Figure 1: Forest plot of primary and secondary outcomes by potassium status at baseline and on-treatment.IIn total, 70,599 participants were included in this study. The pooled cohort had a mean (SD) age of 64 (10) years, with 32,114 (45.5%) female participants. The baseline mean (SD) systolic and diastolic blood pressures were 146 (18) mmHg and 85 (13) mmHg, respectively. At baseline, 2065 (3.1%) participants had hypokalaemia and 4345 (6.5%) had hyperkalaemia while, on mean on-treatment, 2496 (3.8%) had hypokalaemia and 2262 (3.5%) had hyperkalaemia. During a mean (SD) follow-up duration of 4.47 (1.52) years, all-cause mortality occurred in 7,748 participants (11.0%) across five trials.

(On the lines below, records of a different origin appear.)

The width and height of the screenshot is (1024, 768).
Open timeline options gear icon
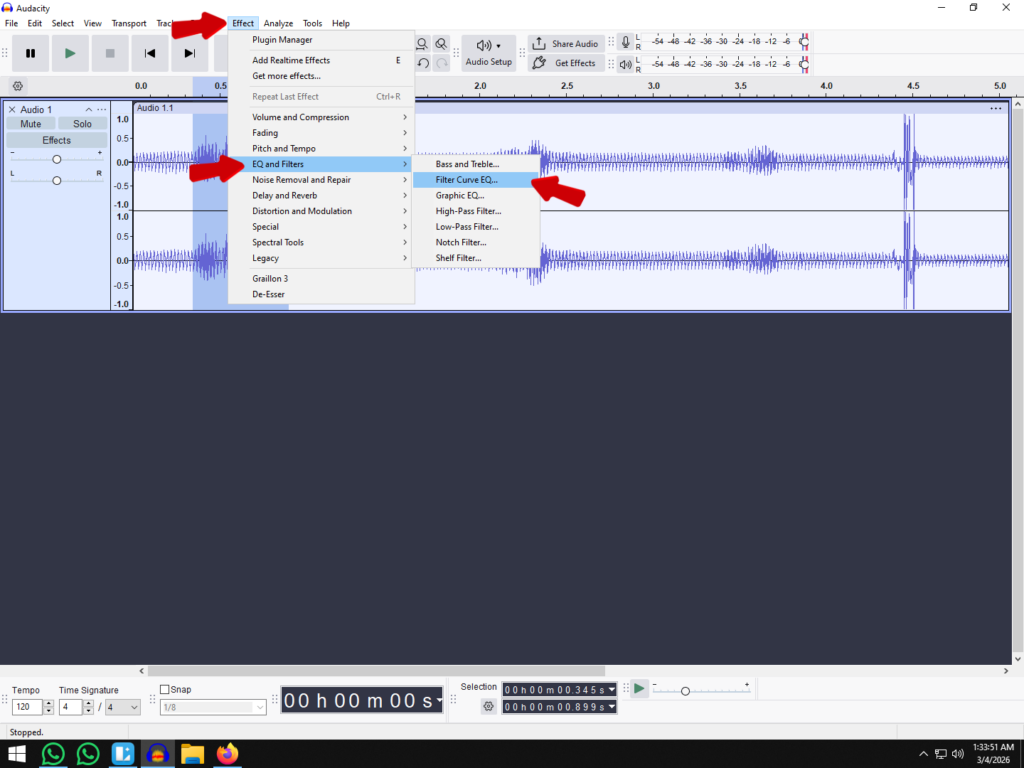click(x=17, y=86)
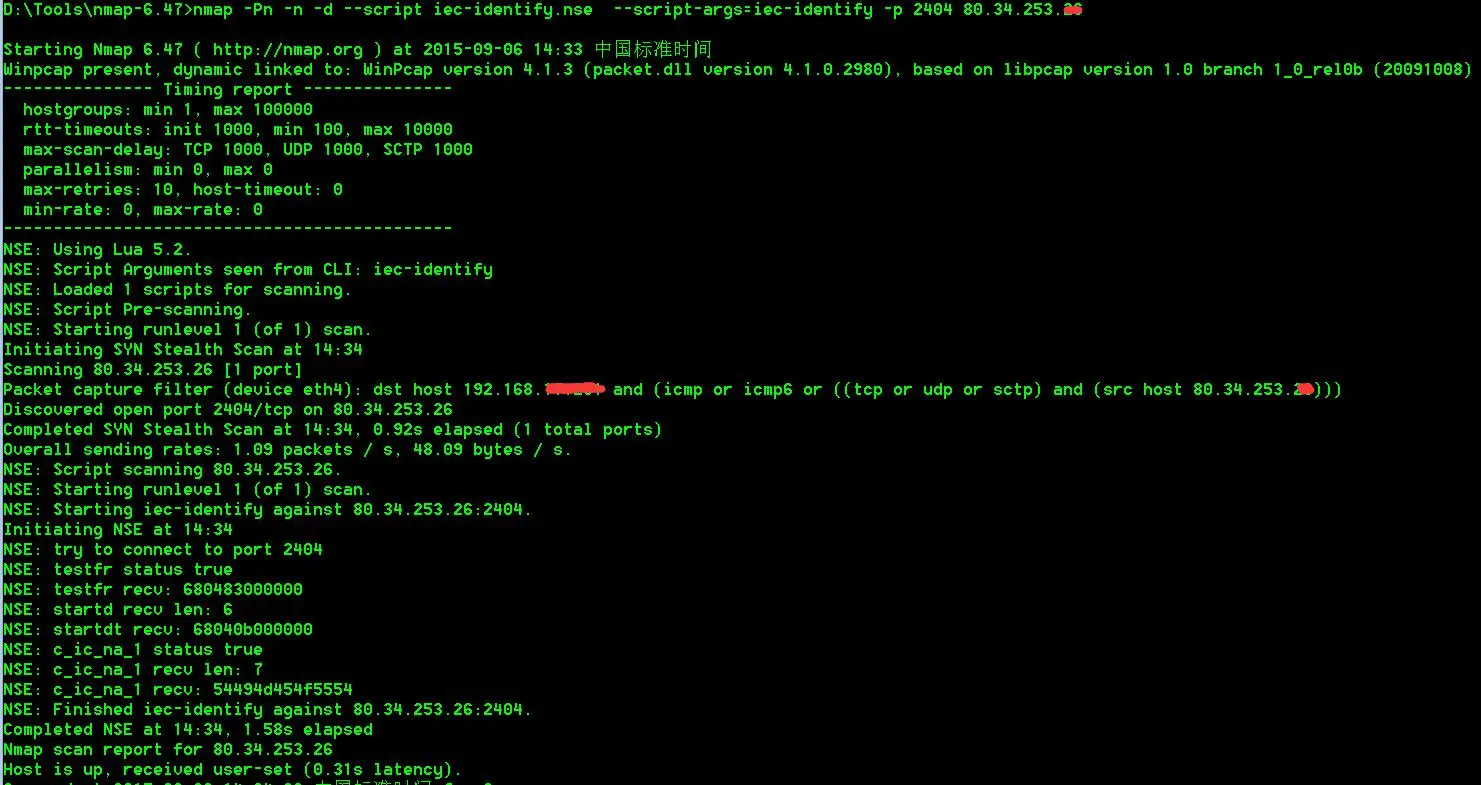Image resolution: width=1481 pixels, height=785 pixels.
Task: Click the nmap command line text
Action: pos(543,10)
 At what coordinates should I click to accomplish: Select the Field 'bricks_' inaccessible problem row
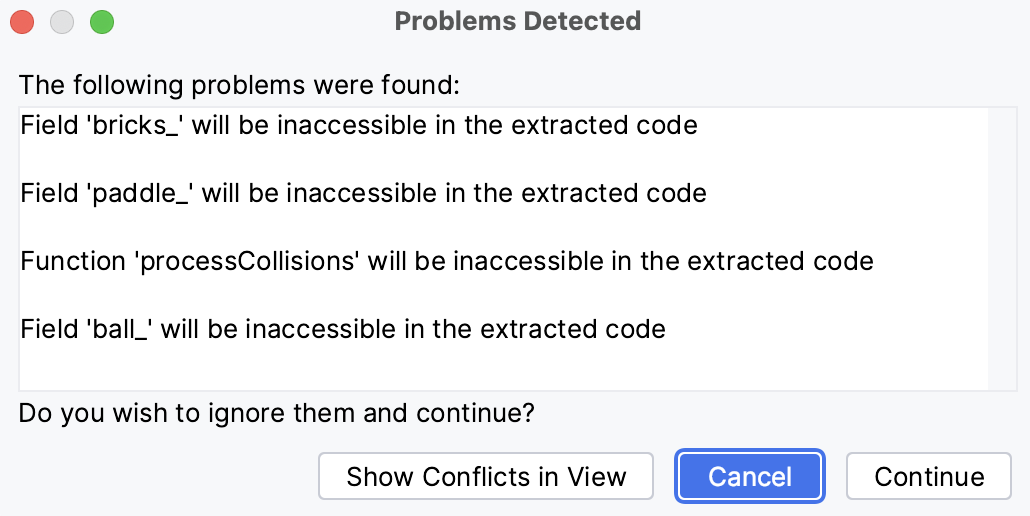[x=358, y=126]
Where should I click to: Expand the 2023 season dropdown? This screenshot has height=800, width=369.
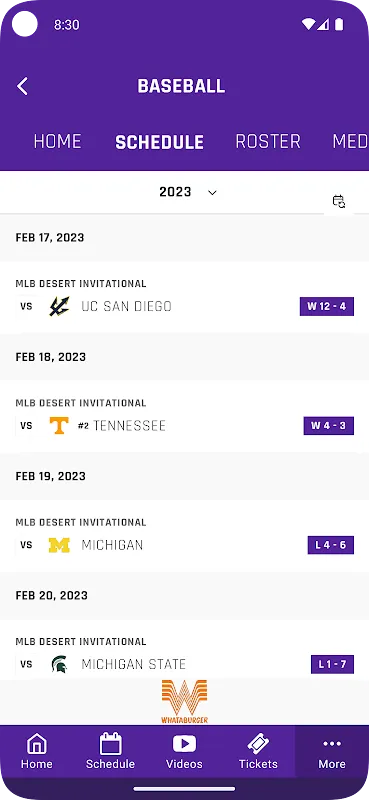188,192
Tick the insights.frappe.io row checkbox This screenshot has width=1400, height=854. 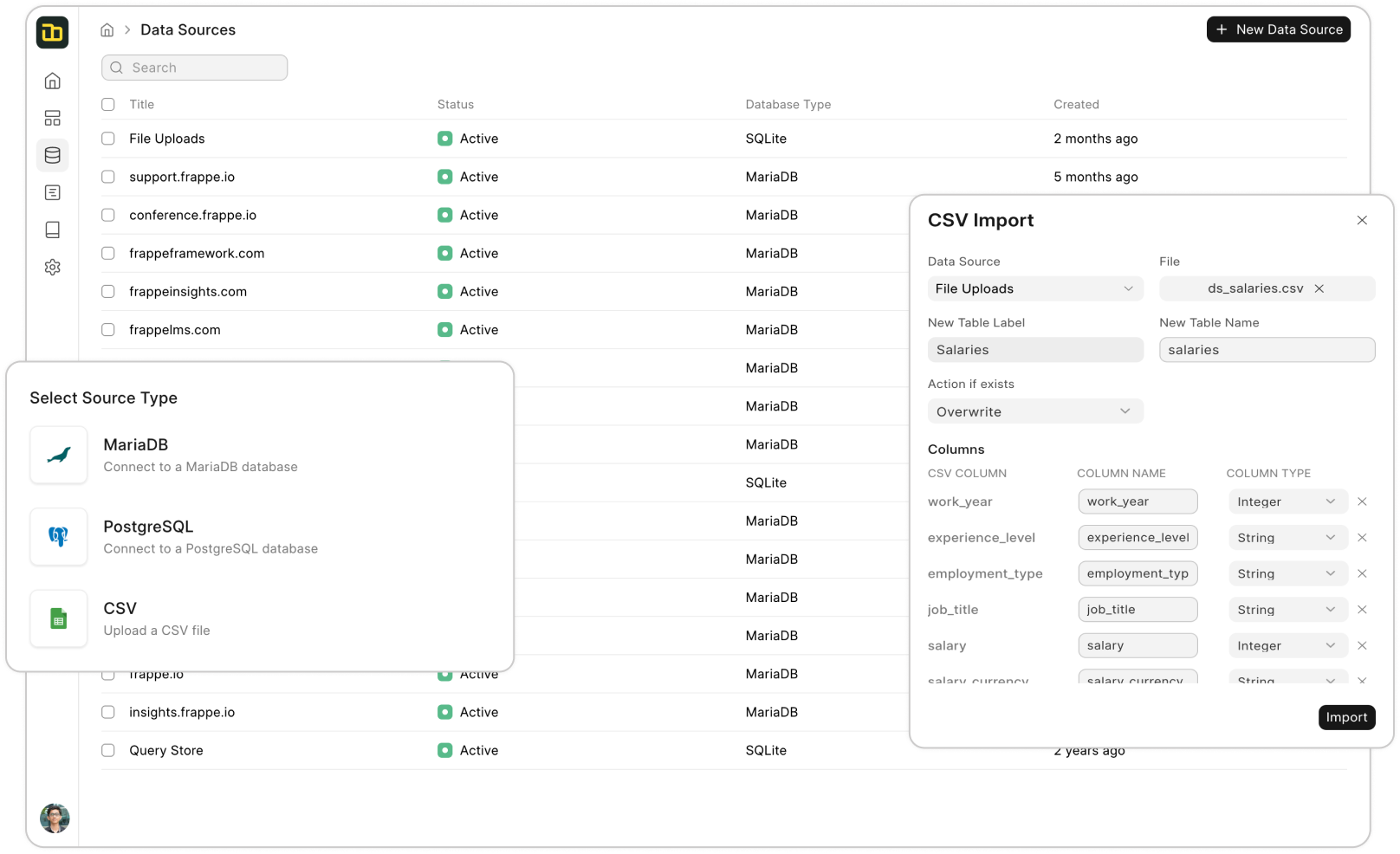pyautogui.click(x=108, y=712)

Baseline hypokalemia, compared with normokalemia, was not associated with all-cause mortality. Baseline hyperkalemia was associated with increased all-cause mortality (hazard ratio (HR) 1.13 [95% CI, 1.02-1.25]; P = 0.01). Conversely, both mean on-treatment hypokalemia (HR 1.50 [95% CI, 1.30-1.74]; P < 0.01) and hyperkalemia (HR 1.50 [95% CI, 1.33-1.70]; P < 0.01), were significantly associated with increased risk for all-cause mortality, compared to normokalemia. Using adjusted restricted cubic spline, baseline potassium exhibited a linear and mean on-treatment potassium exhibited a U-shaped relationship with all-cause mortality. Additionally, baseline hypokalemia was not significantly associated with any cardiovascular outcome compared with normokalemia. In contrast, mean on-treatment hypokalemia was significantly associated with increased risk of stroke (HR, 1.37 [95% CI, 1.06-1.77]; P = 0.02). Baseline hyperkalemia was significantly associated with increased cardiovascular death (HR, 1.19 [95% CI, 1.02-1.38]; P = 0.03) and myocardial infarction (HR, 1.22 [95% CI, 1.07-1.38]; P < 0.01). Mean on-treatment hyperkalemia was significantly associated with all secondary outcomes, including cardiovascular death (HR, 1.62 [95% CI, 1.36-1.94]; P < 0.01), hospitalization for heart failure (HR, 1.40 [95% CI, 1.16-1.69]; P < 0.01), myocardial infarction (HR, 1.42 [95% CI, 1.22-1.66]; P < 0.01) and stroke (HR, 1.39 [95% CI, 1.11-1.73]; P < 0.01)(Figure 1).

In patients with hypertension, hyperkalemia at baseline, and dyskalemia during treatment were associated with increased all-cause mortality. Serum potassium should be routinely monitored and maintained within a narrow physiological range as part of hypertension management.